PETER: Okay. But you’re not everyone because I love you and if you were to leave me – which is an option – it would make a big difference. To me. So please – so –

              (A beat. He checks his notes again.)

PETER: So what I’m proposing is that you choose – you take time to decide – if you want to let me – keep seeing you – be with you – sleep with you – or – which is totally understandable – if you want to just – call it off. Just don’t tell me tonight.

KATE: I want to keep seeing you.

PETER: No. Don’t tell me tonight. You say that because –

KATE: I love you.

PETER: – because you feel bad for me –

KATE: I do.

PETER: – but that won’t sustain a relationship –

KATE: Of course not.

PETER: – and the fact is that we can never be married and we can never live together and our lives together, our dating lives, our loving lives are completely and totally limited by him, by his needs –

KATE: I’d like to meet him.

PETER (simultaneous): – by my love for him and my obligation to him –

KATE: I want to meet him.

              (A beat.)

PETER: It won’t change anything that I’ve said tonight.

              (A beat.)

KATE: Do you want to continue seeing me?

PETER: Oh my God yes.

              (A beat.)

KATE: When we started dating, what did you think would happen? Let me rephrase that. What did you hope would happen?

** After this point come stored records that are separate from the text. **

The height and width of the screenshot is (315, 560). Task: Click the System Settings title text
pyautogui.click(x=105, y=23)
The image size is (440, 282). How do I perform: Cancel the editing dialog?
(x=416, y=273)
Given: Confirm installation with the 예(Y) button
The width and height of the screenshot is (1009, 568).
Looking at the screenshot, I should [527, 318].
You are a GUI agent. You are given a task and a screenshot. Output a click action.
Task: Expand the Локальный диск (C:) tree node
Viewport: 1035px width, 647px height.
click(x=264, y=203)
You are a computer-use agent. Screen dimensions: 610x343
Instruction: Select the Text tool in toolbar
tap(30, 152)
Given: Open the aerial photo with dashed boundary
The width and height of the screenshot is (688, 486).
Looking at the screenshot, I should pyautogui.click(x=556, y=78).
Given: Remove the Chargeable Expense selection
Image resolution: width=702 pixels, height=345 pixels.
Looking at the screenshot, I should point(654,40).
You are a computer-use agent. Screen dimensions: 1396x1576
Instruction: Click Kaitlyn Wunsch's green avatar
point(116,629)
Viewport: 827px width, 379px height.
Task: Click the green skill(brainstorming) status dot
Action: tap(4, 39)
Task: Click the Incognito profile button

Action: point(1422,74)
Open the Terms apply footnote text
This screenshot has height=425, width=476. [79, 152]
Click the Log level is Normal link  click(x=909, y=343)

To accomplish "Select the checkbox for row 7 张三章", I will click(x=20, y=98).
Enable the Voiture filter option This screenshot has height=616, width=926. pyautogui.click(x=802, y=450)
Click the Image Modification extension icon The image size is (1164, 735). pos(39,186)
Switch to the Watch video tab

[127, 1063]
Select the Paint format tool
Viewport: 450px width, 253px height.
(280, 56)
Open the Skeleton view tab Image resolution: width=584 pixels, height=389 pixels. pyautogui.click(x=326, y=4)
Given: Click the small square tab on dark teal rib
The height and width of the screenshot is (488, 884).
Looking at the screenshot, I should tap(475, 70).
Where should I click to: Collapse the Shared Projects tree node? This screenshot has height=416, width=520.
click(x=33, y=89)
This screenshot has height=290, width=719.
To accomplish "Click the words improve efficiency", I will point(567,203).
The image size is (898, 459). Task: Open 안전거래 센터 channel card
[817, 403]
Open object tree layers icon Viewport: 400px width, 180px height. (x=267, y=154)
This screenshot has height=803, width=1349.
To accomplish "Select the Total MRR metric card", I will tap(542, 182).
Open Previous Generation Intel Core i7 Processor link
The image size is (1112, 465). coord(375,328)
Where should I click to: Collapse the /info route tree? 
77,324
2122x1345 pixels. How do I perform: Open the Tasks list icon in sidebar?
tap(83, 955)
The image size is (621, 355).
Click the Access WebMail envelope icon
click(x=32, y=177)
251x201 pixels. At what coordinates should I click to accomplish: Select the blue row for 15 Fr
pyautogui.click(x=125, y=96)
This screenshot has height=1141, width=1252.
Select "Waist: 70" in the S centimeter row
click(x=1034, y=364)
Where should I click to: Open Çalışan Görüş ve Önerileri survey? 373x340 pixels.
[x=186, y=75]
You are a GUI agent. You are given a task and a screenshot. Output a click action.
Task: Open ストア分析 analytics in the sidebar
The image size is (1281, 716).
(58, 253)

PETER: I hoped we would enjoy each other’s company and maybe even become friends but that we wouldn’t fall in love.

KATE: You lose.

              (A beat.)

PETER: Yeah.

The Story

Two stories of two fathers with two severely-challenged sons – one story taking place in the present-day, one at the turn of the last century – and how each father learns (or does not learn) from his son’s handicap.

The Backstory

 When I was in college, my work-study job was in the Drama Department Library. In the entire year I worked there, no one checked out a book; people came to sleep. One day, feeling that I should be earning my “salary”, I decided to straighten up the shelves. No one had touched these books for years, mind you, and in cleaning up one shelf I came upon this:

Cast of Characters

It was a play, originally bound in fencing boards, and the brittle pages were bound in string. No title. Fascinating. When I told Leo Brady, the playwriting professor who was kind of my boss, about this, he told me I could keep it. I did. The pages were too brittle to turn, so I cut the strings, and discovered a play, in verse, that began with Hamlet soliloquizing: “To do or not to do….” It was an updated version of Hamlet and Romeo and Juliet in which Hamlet happily marries Juliet and Romeo marries Ophelia. It was written, at times, in American slang and it was hysterical. I spent years trying to learn more about it (who wrote it? what was it called? what was its history?) but it wasn’t until the advent of the internet that I was able to solve the mystery. (A cast member from Pillars of the Earth helped me get started. He suggested I search obituaries for any of these people listed above.) I learned that “Bessie Curran Smith” died in a small town in North Carolina, where her son “Paul Curran Smith” lived, but that she was buried back in Peoria, Illinois. Searching the Peoria obits, I traced everything back to “William Hawley Smith”, and that’s when I hit pay-dirt. It turns out that he was an educator, rather famous in his day, and that he wrote books on education, on sex, on birth control – all very advanced for his day (and pretty advanced for today too.) Later I visited the house in Peoria where this play – which he called The New Hamlet – was performed.

Most importantly, I learned he had a son – “Leslie Hawley Smith” – who was severely challenged in life, both mentally and physically. Eventually I came to believe that everything that the father believed and taught about education, he “learned” from his son. I found the story deeply, deeply moving.

And so I wrote this play. William and Leslie, and the wife/mother Nell, are prominently featured.

William Hawley Smith Gravestone
Leslie Hawley Smith gravestone

This is, for want of a better word, something of a tragedy. It is, I believe, my best play to date. When it was first read – in a completely cold reading by a group of volunteer actors – I have never had such a positive reaction to a play of mine. Each of the actors broke down during the reading, and several audience members – and actors – came up to me afterwards, speechless, in tears.